Prevalence

In an attempt to better describe and understand the burden of diabetic complications, this section presents data on the rates of myocardial infarction, stroke, diabetic nephropathy, diabetic peripheral neuropathy, lower extremity amputations and diabetic retinopathy. The results of each study are presented against the country in which it was conducted, although given the design and small size of some of the studies, the results should not necessarily be seen as being representative of that country.

The main principles in collating available prevalence data were:

  1. Studies were identified through a detailed literature search, as well as contact with IDF member organizations.
  2. Studies with e100 participants were included; where more than one study was available for a country, preference was given to larger and population-based studies, those published after 1989, and those with the fewest restrictions.
  3. Prevalences are reported for myocardial infarction, stroke, retinopathy, neuropathy and nephropathy, and incidence and prevalence for lower extremity amputations.
  4. Where possible, the age ranges of the populations are reported. Where the age range of the population was not available, the mean or median age is reported.
  5. Diagnostic criteria for each complication are recorded, as variation in definitions can affect the prevalences reported.
  6. For some countries, results from more than one study are presented. This is usually because they cover different aspects of the diabetic population.

There are some important differences between these data and the estimates on diabetes prevalence and IGT. The total numbers of individuals within a country who may have complications are not estimated, nor is a national prevalence. Furthermore, data have not been projected from one country onto other countries. This is for two reasons: firstly, such calculations require knowledge of the age and sex structure of both the original study population, and of the target (national diabetic) population. In most cases, neither of these is known. Secondly, many studies are clinic based, and so their generalizability is limited.

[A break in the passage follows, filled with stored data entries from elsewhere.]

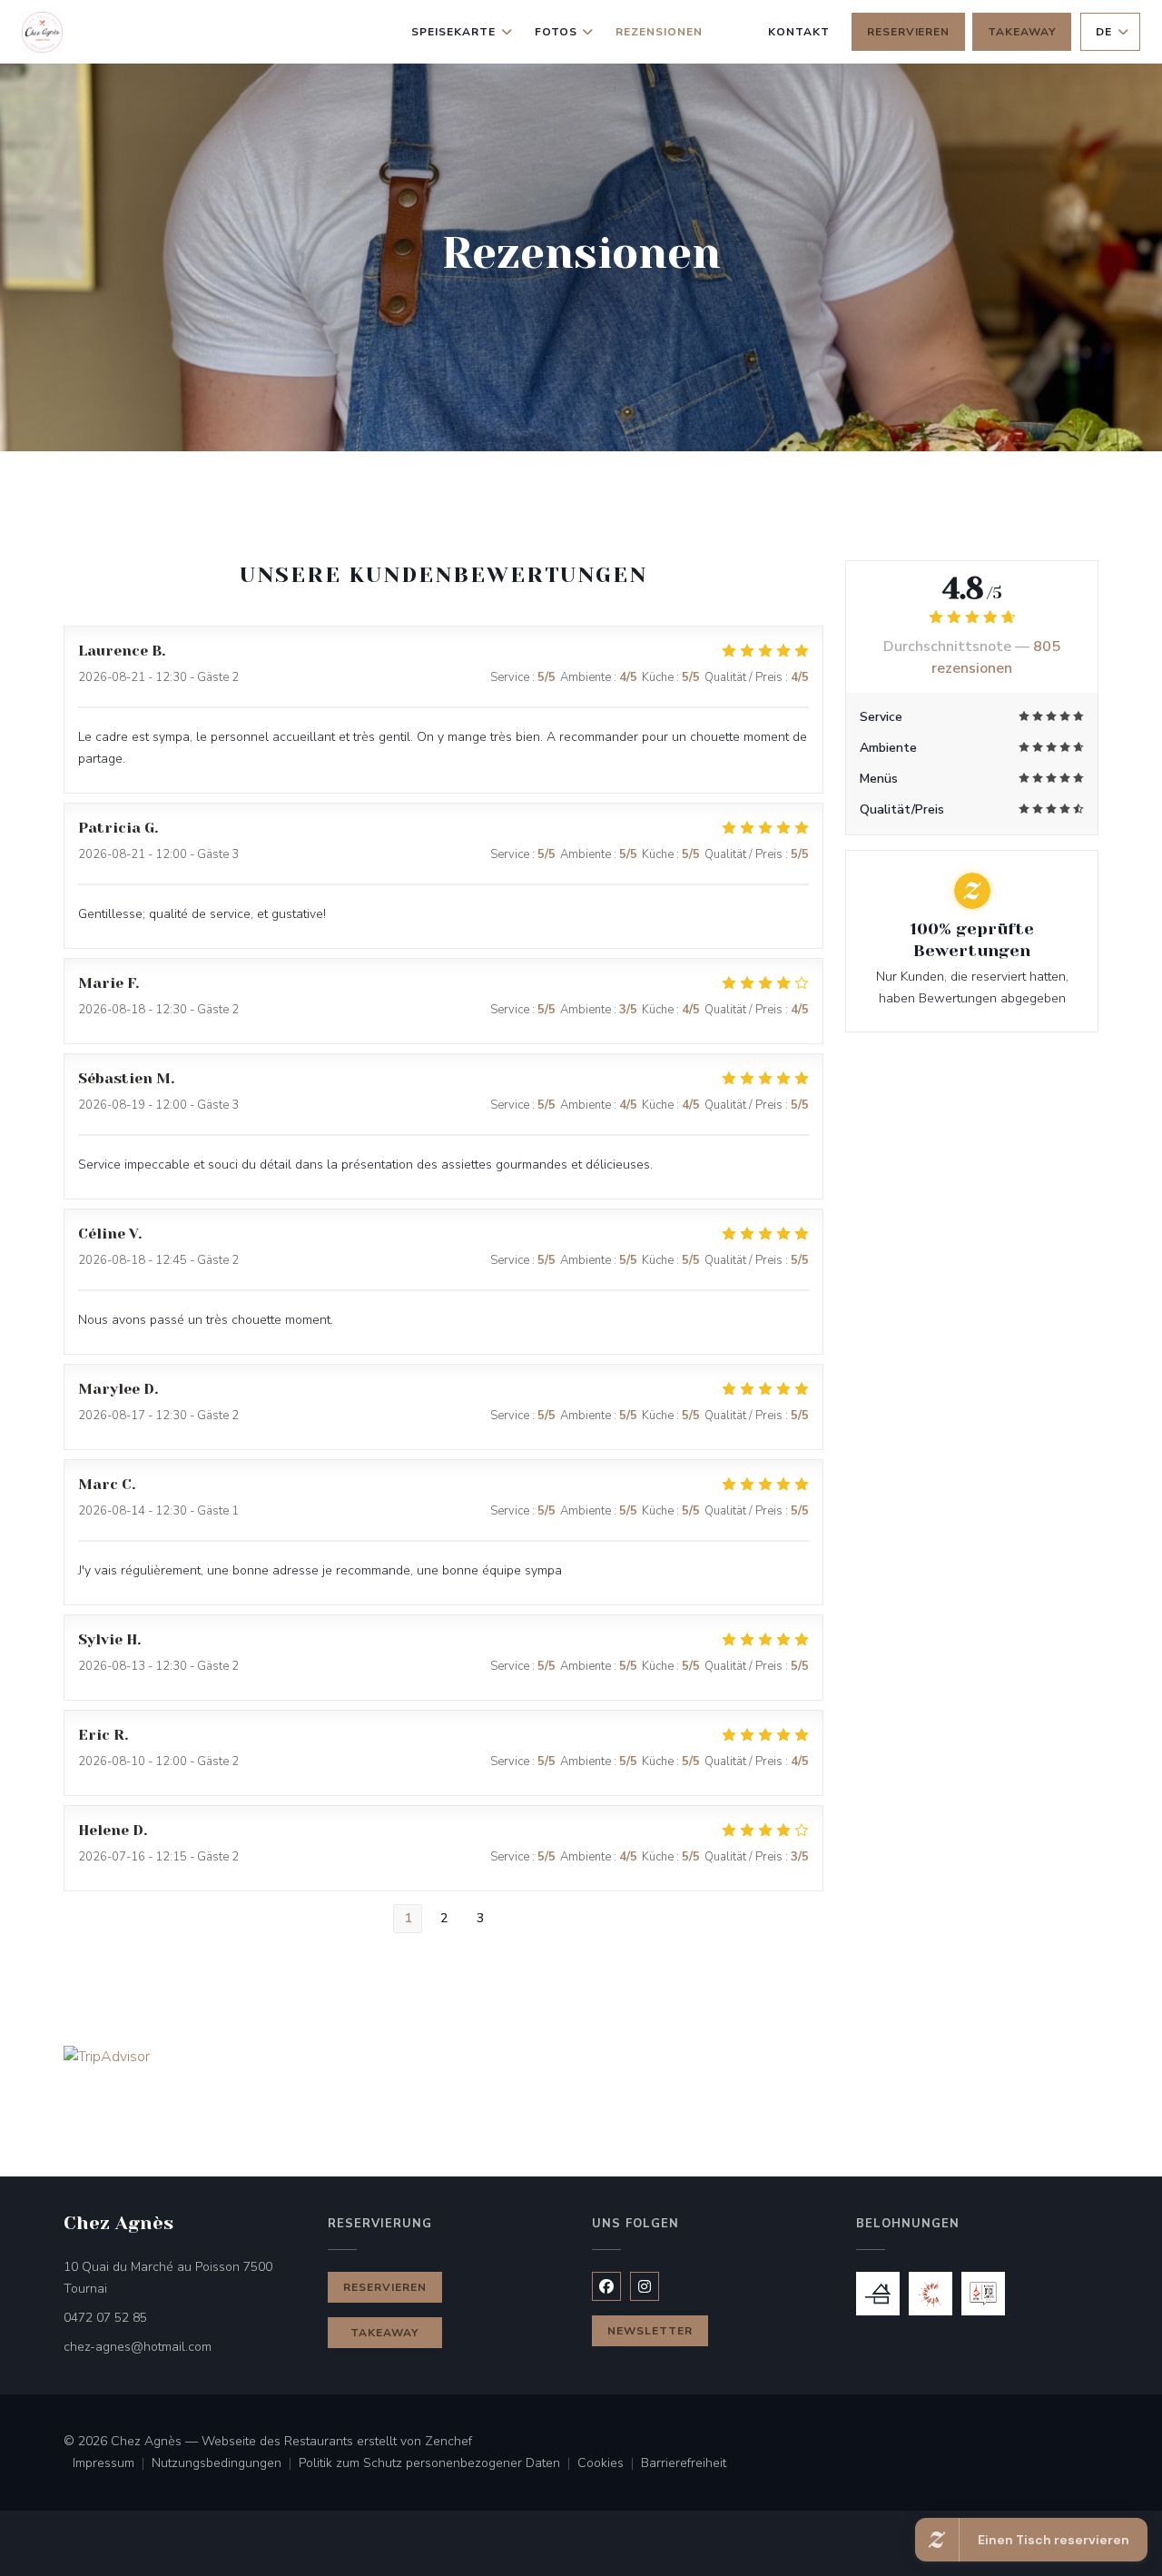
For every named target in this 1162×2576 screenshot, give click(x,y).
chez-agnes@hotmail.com (138, 2346)
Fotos (556, 32)
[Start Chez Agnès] (42, 32)
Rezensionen (659, 32)
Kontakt (799, 32)
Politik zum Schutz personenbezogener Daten (438, 2464)
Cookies (609, 2464)
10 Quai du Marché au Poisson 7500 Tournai (168, 2277)
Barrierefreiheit (683, 2464)
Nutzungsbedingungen (225, 2464)
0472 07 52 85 (105, 2317)
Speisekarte (453, 32)
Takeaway (1022, 32)
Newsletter (650, 2331)
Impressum (112, 2464)
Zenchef (448, 2441)
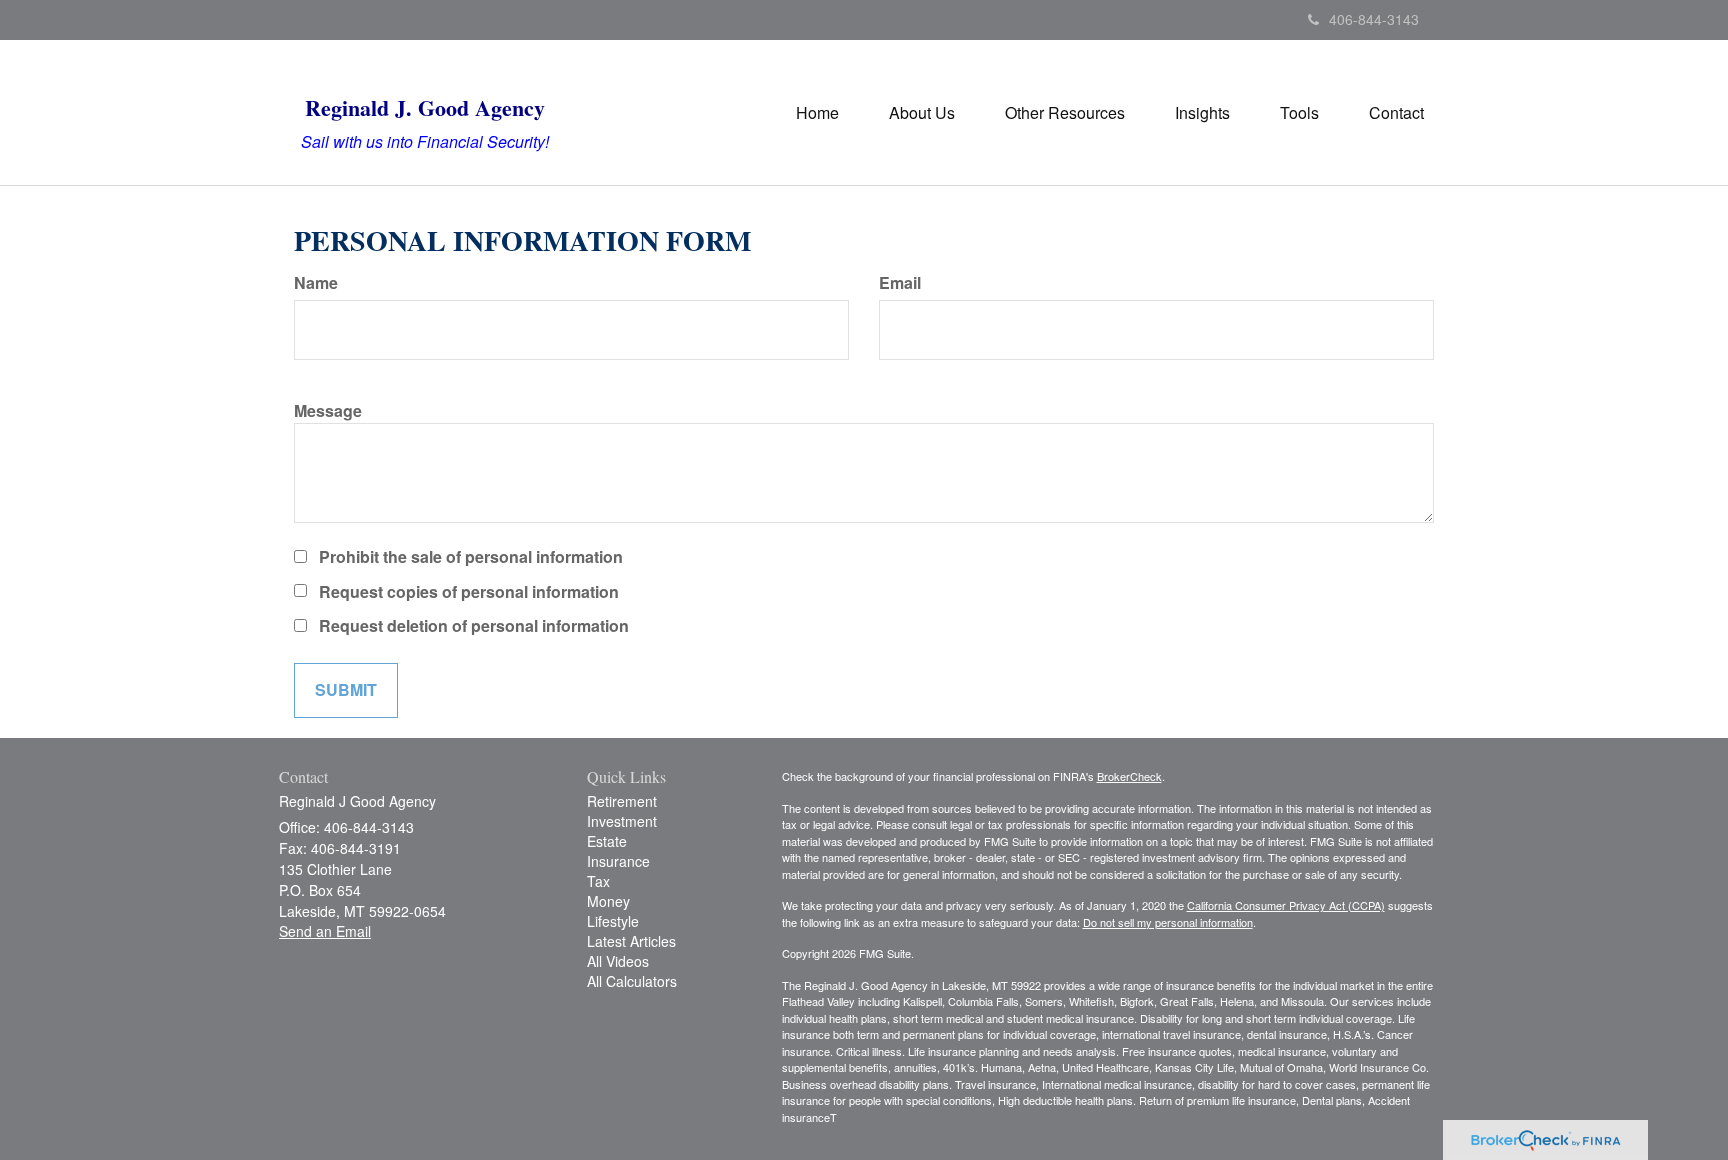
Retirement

Any conclusions about the burden of disease attributable to diabetic complications must be very guarded, and comparisons between different parts of the world should be extremely cautious. It must be noted that the interpretation of these studies of diabetic complications is severely hampered by the lack of population-based studies, and the wide variability in study design. Nevertheless, the data from EURODIAB would indicate that at least for some complications in type 1 diabetes, genuine differences exist between countries. What is absolutely clear from this review is that there are large parts of the world for which there are no useful data, and that there is a great need for population-based studies, using standardized protocols so that meaningful estimates of the prevalence of diabetic complications can be made.

Further details of the methodology and discussion of results are available in the Diabetes Atlas, second edition.